* [Aim of the task]
Only one stretch of the data below is wanted: the lines starting at the one with "Switch to the Room Type tab" and ending at the one with "Select the Video block icon", both included, given again exactly.

(Stored records)
= Beginning of Section =
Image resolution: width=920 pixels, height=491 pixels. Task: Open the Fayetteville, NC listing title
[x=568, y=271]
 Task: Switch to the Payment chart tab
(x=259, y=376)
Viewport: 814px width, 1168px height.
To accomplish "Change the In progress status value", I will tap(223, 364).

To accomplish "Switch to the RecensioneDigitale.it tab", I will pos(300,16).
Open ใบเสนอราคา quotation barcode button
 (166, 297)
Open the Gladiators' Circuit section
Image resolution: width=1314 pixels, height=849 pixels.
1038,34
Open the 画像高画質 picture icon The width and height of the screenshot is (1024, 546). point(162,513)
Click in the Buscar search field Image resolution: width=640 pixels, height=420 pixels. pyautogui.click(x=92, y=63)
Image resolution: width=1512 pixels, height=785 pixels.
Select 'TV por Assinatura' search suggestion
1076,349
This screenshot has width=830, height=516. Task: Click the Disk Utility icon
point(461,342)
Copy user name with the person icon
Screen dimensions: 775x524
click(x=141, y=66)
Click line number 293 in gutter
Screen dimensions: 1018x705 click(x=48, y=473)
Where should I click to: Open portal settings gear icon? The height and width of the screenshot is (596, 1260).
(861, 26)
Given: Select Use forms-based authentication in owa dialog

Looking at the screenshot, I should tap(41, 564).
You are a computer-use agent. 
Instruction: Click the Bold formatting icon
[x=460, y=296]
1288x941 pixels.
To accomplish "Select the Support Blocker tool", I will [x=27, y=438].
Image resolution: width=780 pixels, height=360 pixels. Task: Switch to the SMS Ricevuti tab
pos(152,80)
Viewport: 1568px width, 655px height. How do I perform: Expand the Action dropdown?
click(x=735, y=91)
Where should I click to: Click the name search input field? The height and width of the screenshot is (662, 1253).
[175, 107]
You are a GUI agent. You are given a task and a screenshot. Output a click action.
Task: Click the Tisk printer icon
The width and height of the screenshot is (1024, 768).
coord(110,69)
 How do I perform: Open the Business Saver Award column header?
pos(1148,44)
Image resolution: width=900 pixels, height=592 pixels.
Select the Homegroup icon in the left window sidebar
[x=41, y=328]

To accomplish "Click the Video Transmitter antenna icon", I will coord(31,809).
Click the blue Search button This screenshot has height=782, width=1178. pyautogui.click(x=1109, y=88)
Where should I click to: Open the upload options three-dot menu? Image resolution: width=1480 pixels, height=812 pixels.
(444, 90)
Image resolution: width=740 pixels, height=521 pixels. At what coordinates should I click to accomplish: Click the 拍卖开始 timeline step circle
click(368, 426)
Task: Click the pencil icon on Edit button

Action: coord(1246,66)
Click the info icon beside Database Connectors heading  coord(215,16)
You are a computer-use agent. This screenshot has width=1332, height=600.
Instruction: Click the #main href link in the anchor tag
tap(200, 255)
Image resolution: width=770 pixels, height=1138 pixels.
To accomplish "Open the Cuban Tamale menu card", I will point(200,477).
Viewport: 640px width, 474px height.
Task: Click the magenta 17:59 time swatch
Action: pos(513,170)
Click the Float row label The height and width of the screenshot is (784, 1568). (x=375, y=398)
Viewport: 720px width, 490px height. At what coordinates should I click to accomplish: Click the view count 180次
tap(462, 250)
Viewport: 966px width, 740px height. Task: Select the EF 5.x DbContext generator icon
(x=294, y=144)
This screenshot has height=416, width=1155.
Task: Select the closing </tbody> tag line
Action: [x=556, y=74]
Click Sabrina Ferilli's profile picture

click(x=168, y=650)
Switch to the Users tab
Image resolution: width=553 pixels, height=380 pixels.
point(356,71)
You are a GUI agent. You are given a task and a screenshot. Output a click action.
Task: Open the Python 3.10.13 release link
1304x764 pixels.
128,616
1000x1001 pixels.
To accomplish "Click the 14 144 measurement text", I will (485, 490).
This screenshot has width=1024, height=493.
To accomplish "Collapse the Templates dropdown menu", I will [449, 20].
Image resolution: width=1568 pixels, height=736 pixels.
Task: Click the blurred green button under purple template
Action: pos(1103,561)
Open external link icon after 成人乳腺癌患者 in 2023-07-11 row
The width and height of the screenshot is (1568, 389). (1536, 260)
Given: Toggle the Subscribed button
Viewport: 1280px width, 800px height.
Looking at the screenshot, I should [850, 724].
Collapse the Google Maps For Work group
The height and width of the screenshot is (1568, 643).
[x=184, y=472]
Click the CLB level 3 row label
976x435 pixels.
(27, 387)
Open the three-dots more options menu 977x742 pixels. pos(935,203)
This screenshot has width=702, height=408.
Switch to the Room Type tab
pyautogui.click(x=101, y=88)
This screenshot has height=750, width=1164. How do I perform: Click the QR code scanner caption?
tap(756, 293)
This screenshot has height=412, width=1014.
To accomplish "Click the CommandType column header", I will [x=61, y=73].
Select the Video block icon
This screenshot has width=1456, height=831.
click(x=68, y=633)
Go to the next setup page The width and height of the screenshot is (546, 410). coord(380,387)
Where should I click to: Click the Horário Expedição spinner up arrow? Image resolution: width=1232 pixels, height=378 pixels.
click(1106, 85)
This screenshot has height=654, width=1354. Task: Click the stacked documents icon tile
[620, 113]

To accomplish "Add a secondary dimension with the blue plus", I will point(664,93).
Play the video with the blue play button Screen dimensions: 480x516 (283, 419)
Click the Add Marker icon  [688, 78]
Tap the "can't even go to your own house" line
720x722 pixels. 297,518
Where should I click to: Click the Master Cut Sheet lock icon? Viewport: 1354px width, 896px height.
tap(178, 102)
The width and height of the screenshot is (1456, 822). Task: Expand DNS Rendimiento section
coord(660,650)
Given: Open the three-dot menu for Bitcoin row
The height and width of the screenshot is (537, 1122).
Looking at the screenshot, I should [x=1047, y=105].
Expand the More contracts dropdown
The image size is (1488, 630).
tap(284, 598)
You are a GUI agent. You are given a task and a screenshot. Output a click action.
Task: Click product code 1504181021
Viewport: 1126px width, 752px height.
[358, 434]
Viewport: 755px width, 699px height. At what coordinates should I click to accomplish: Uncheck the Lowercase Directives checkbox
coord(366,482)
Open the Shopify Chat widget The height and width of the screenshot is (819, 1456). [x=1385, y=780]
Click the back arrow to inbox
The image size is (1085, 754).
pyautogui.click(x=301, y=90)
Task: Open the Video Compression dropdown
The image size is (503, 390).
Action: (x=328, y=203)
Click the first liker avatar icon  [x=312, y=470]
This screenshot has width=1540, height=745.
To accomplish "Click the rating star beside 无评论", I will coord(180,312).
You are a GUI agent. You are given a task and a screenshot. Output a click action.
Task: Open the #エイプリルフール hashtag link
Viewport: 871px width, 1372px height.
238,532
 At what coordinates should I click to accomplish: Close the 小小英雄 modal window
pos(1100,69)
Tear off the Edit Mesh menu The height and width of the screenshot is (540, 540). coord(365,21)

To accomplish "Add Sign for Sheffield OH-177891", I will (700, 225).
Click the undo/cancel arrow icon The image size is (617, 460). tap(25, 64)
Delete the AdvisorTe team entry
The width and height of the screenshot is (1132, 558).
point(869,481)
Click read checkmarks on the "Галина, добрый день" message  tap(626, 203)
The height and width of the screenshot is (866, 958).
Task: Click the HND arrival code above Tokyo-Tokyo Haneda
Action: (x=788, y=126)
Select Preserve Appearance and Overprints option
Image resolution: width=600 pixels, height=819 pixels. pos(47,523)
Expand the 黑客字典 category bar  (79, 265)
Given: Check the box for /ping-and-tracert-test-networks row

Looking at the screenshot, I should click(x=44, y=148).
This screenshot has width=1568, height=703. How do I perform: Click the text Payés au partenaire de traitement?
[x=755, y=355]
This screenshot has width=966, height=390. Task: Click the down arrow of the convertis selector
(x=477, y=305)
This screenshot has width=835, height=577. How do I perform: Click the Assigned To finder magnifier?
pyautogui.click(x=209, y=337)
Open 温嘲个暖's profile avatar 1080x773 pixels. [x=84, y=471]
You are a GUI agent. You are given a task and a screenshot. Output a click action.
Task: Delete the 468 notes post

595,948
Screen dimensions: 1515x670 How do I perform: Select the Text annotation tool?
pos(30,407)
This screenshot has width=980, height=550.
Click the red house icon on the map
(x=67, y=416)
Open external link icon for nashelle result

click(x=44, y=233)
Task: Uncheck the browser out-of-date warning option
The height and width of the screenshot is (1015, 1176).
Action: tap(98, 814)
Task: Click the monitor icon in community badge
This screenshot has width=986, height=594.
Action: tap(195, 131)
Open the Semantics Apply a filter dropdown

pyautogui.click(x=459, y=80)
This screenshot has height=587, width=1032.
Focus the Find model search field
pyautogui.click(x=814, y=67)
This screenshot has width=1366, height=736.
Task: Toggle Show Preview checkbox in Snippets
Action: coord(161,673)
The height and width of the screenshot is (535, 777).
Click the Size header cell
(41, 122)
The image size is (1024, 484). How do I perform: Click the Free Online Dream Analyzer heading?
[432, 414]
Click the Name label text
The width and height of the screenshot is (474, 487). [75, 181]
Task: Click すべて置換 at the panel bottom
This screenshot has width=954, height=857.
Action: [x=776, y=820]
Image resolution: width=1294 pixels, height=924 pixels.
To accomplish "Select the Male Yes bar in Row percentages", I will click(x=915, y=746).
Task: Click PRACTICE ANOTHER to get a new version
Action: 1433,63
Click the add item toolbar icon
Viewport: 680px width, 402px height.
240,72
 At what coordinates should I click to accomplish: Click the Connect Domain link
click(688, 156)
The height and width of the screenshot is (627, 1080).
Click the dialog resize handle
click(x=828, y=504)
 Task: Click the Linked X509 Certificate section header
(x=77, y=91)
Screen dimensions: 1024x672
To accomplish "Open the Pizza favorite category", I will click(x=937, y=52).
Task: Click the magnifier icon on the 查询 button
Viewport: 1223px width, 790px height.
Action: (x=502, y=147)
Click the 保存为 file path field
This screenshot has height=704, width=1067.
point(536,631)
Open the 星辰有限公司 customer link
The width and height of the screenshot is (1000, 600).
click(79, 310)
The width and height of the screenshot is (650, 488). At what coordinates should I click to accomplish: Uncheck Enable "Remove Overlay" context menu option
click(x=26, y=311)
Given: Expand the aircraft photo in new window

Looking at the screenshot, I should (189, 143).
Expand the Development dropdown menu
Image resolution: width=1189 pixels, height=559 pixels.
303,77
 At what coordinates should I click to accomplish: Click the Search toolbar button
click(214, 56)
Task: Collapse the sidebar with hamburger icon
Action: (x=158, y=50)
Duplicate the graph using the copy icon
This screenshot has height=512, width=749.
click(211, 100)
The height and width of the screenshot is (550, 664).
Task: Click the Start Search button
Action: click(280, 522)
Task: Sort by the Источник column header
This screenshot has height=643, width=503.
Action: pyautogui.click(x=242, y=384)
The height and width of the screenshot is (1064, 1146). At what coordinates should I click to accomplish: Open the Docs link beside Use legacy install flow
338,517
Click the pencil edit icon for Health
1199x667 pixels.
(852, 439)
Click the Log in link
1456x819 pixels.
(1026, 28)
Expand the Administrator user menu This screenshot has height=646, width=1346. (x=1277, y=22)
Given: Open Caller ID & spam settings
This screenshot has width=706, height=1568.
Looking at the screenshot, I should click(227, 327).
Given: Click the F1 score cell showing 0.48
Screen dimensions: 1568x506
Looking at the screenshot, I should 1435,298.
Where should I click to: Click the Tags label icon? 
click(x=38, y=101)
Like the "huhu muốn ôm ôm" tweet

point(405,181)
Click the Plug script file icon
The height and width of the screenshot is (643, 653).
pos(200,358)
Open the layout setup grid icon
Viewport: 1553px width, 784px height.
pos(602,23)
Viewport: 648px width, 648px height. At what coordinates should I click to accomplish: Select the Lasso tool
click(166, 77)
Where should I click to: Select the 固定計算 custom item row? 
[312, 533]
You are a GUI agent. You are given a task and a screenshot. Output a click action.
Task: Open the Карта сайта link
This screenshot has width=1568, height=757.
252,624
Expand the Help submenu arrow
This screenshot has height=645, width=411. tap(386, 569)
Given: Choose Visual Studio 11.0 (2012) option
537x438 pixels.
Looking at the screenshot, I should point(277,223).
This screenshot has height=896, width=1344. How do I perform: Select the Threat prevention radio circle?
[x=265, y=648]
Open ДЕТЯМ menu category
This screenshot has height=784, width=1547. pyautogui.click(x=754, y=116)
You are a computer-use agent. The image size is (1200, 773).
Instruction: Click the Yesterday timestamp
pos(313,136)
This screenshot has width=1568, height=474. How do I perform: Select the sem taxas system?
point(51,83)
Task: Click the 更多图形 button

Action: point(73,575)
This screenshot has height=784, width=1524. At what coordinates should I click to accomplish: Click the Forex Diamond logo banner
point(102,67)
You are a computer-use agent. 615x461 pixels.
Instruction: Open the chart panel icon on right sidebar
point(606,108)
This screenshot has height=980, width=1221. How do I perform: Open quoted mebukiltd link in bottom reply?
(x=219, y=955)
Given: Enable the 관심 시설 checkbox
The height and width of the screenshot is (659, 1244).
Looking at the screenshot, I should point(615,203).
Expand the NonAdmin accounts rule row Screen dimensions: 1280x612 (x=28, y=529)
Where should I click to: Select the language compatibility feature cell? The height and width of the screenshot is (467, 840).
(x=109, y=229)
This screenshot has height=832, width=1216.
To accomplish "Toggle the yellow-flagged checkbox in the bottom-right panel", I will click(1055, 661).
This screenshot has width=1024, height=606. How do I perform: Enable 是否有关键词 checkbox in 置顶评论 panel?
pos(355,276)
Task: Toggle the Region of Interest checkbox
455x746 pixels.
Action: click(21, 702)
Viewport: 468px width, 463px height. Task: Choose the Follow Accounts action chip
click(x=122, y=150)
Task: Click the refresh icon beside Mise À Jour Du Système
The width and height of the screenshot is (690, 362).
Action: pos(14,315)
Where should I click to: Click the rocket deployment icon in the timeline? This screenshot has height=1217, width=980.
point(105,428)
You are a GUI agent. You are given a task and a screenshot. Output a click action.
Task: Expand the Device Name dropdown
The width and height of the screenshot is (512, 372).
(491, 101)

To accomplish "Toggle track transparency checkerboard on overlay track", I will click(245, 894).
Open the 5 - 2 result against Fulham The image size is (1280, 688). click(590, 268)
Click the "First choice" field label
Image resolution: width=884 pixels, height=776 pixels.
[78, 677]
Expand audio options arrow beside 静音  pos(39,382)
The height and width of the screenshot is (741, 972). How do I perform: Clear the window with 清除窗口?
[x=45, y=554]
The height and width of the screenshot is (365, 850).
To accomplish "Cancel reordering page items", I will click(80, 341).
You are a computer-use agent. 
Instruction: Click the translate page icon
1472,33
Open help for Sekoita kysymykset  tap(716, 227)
= End of Section =
* [Task answer]
Switch to the Room Type tab
pyautogui.click(x=101, y=88)
This screenshot has height=750, width=1164. How do I perform: Click the QR code scanner caption?
tap(756, 293)
This screenshot has height=412, width=1014.
To accomplish "Click the CommandType column header", I will [x=61, y=73].
Select the Video block icon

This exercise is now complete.